The AttachFile action enables a page to have multiple attached files. Since file uploads could be abused for DoS (Denial of Service) attacks, AttachFile is an action that may be disabled by the wiki administrator (by adding actions_excluded = ['AttachFile'] to wikiconfig).

This is all you usually need to do for configuration.

Warning /!\ Warning: if you make your attachments directly accessible via the web server, you should make sure that the web server does not execute attachments (like .php or .asp or other scripts) uploaded by evil users. If you do not know how to do that, do not configure your installation like described below or you risk making your server remotely exploitable.

How attachments are handled

There are two storage/retrieval models for file attachments:

  1. Attachments are stored "privately" and can only be retrieved via a CGI GET (via URLs like http://myorg.org/mywiki/<SomePage>?action=AttachFile&do=get&target=filename.ext).

  2. Attachments are stored into a directory directly accessible by the web server, and can thus be served directly by the webserver, without any invocation of MoinMoin (leading to URLs like http://myorg.org/mywikiattach/<Somepage>/attachments/filename.ext).

The first option is the default; attachments are stored in the "...mywiki/data/pages/" directory, with paths like "...mywiki/data/pages/<pagename>/attachments/<filename>".

The MoinMoin attachments configuration option allows you to move the directory structure used to store attachments to another location. Unless you have a reason for doing so, there is no need to use a different location. Using a different location may be more work and more risk, as all the existing attachments must be copied to the new location. The following instructions are for Apache servers and assume you intend to leave the attachment files in their existing location and your original installation used the name "mywiki".

Serving attachments directly by the web server

  • Warning /!\ Note that this does not work with attachments whose filenames contain non-ascii characters.

  • Warning /!\ Note that we plan to remove that option soon. Because of that and the security problems noted below, we do not recommend that option.

The first step is to tell Apache that it has another Alias directory from which it can serve files. Review the changes you made to the httpd.conf (or commonhttpd.conf) file during the MoinMoin installation and find the ScriptAlias statement similar to the following:

    ScriptAlias /mywiki           ".../mywiki/moin.cgi" 

Create an Alias statement similar to the ScriptAlias statement above, replacing the /mywiki URI with /mywikiattach/ and replacing moin.cgi with data/pages/.

    Alias       /mywikiattach/    ".../mywiki/data/pages/"

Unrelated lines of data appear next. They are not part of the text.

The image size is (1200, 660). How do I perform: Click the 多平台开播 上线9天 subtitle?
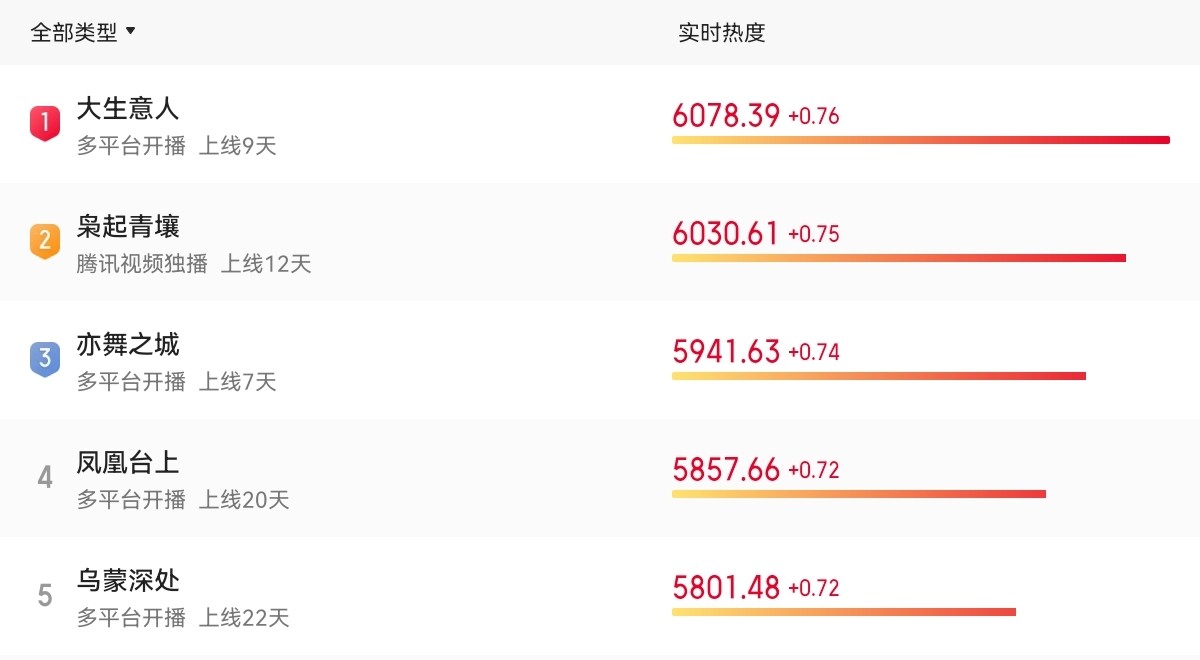[176, 146]
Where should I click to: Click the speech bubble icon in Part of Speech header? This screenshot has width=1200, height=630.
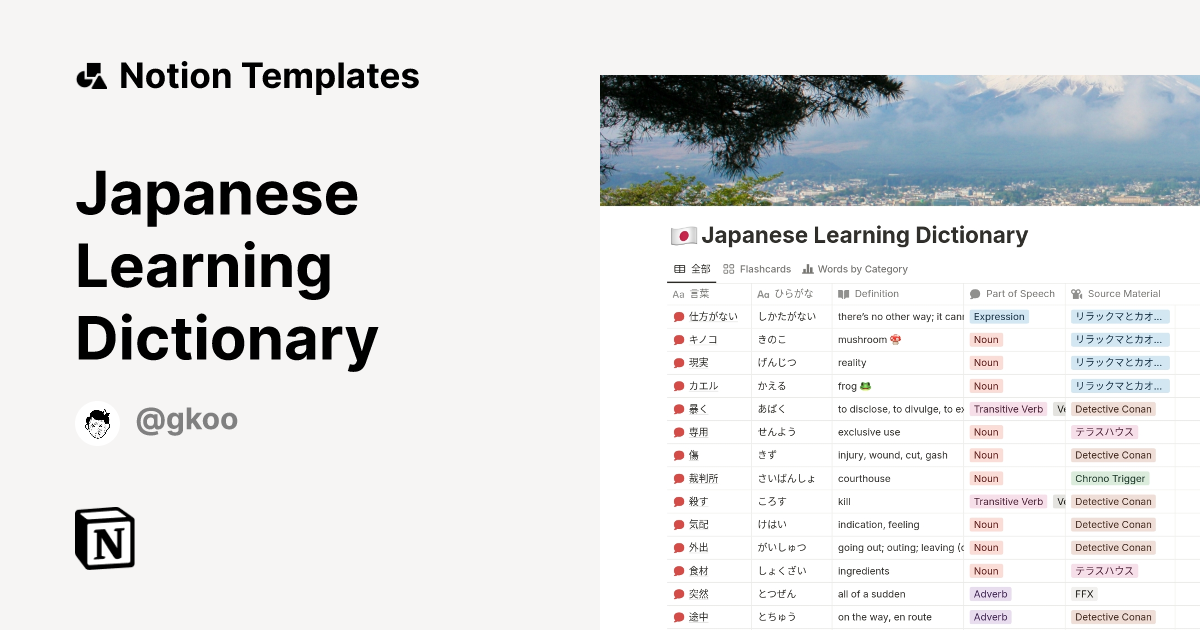[x=974, y=293]
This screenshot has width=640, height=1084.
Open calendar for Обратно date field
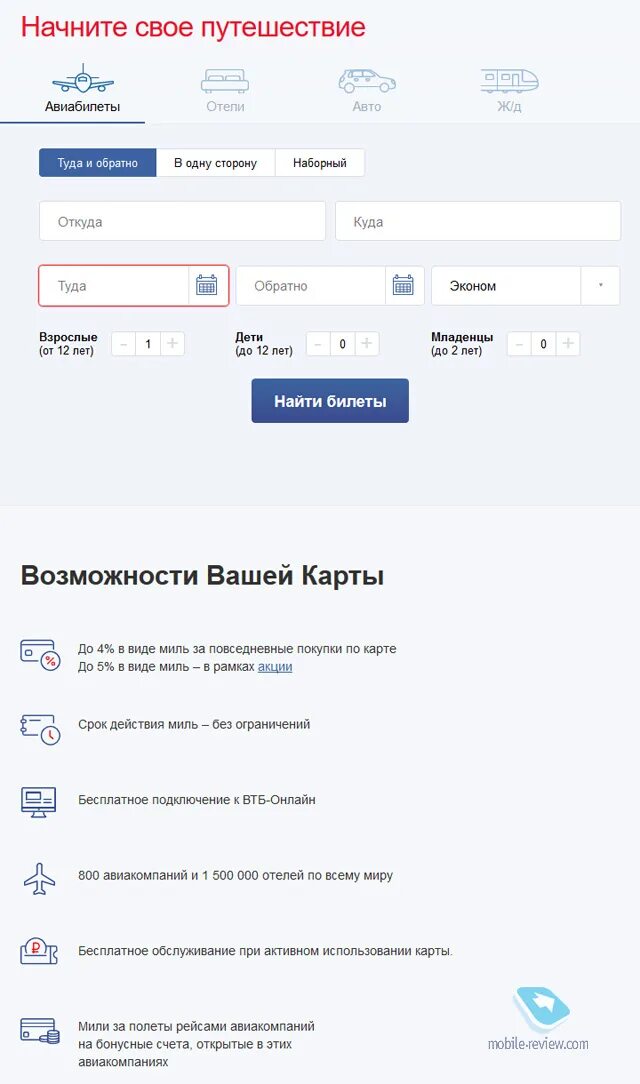pos(403,286)
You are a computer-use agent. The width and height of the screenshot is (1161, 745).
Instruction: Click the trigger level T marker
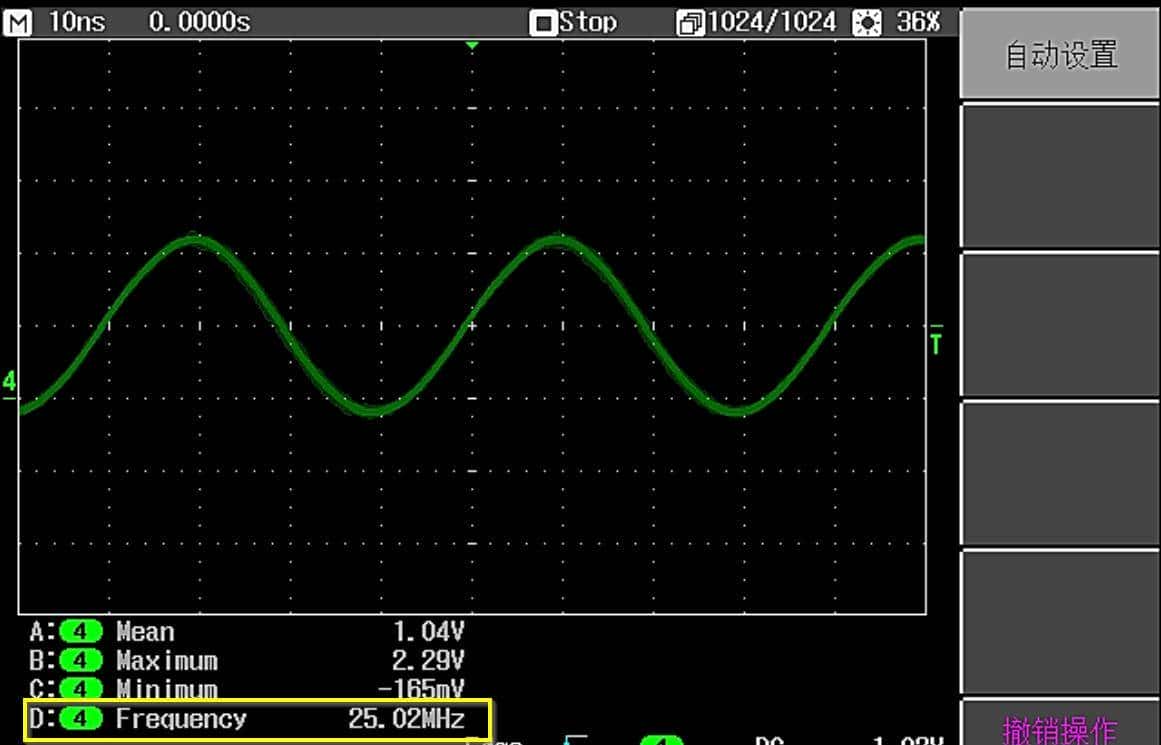point(936,342)
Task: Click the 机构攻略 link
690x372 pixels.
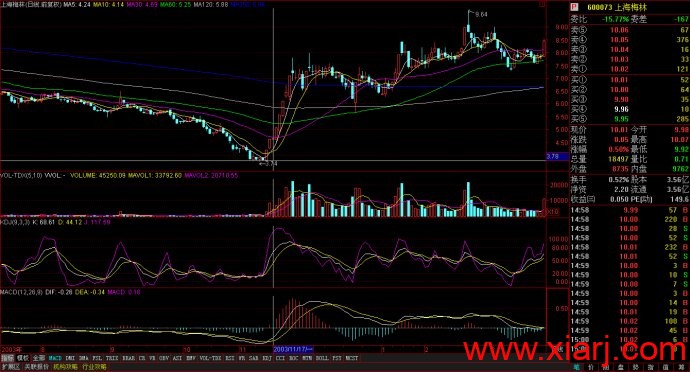Action: tap(65, 367)
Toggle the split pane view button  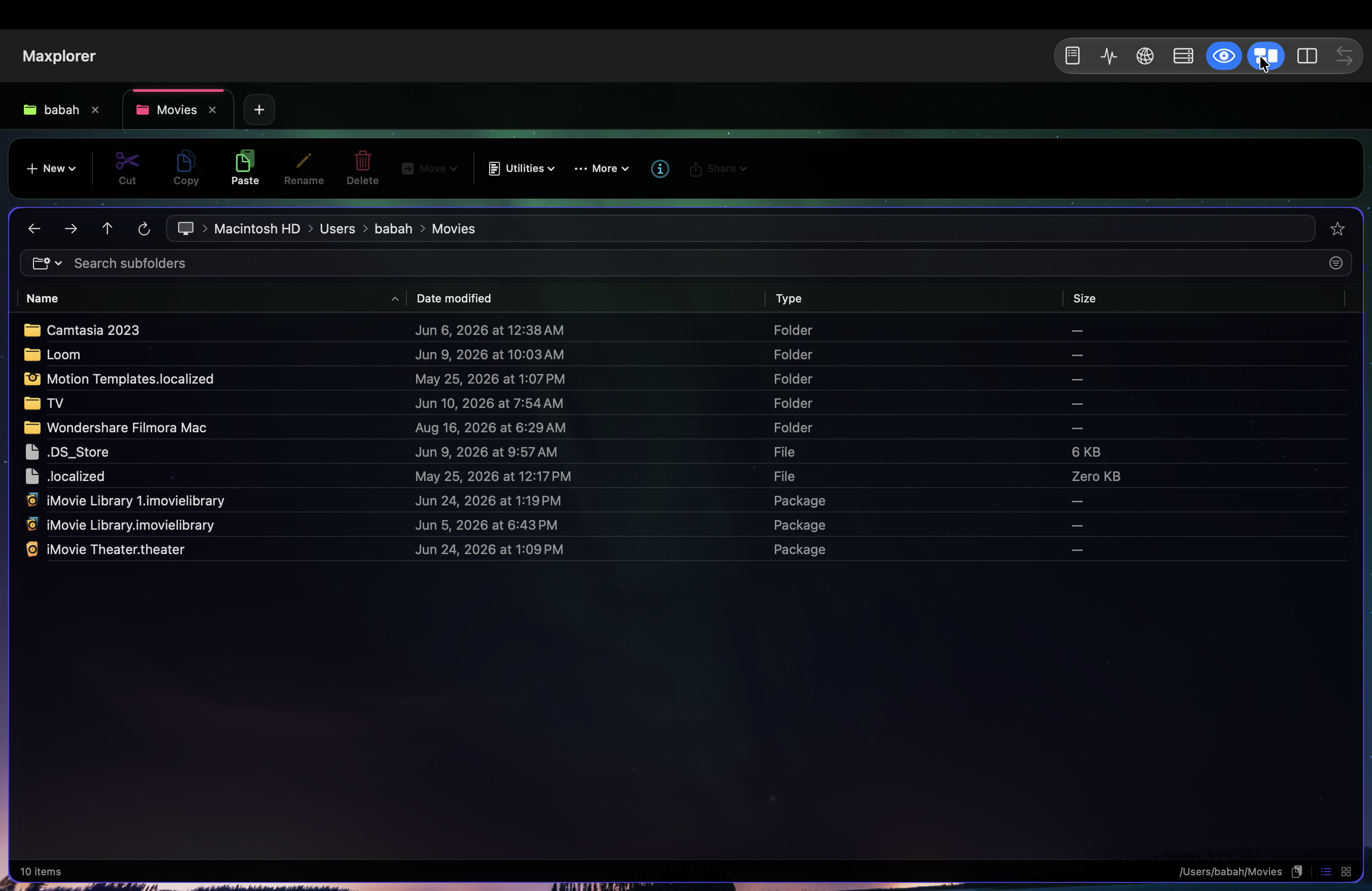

Be sure to note the differences in the trailing slashes between the two statements, they must be entered exactly as shown above. If you are making this change to a running system, you must restart Apache to have the change take effect.

The second step is to tell MoinMoin to let Apache do the work of fetching file attachments. To do this, you need to add an attachments option to .../mywiki/wikiconfig.py. The 'attachment' option is a dictionary of two values:

attachments = {
    'dir': '.../mywiki/data/pages',
    'url': '/mywikiattach',
}

MoinMoin must still do the work of uploading file attachments. The dir value above tells MoinMoin where to store attachments; note this is the same as the path in the new Apache Alias statement but without the trailing "/". The url value tells MoinMoin how to retrieve the attachments; this matches the URI in the Alias statement but again without the trailing "/".

Warning /!\ Your attached files are now directly servable by Apache. However if you also have PHP (or ASP or any other server parsed language) installed then an attacker can upload a PHP script an then run it to exploit other local weaknesses.

For example, you can disable PHP for the appropriate directory (note that it's difficult to include instructions for disabling all server parsed languages).

<Directory .../mywiki/data/pages/>
    RemoveType .php .php3 .php4 .phtml
</Directory>

Warning /!\ This only disables php stuff - you have to add everything else on your own!

After you have completed the configuration changes, test by uploading an attachment for WikiSandBox. Then modify the WikiSandBox page to display the uploaded image or download the file. If there were existing attachments before this change, verify the old attachments are still available. Finally, review the Apache access.log file to verify you have a log entry showing the expected file access:

  • "...GET /mywikiattach/WikiSandBox/attachments/mypix.jpg HTTP/1.1...".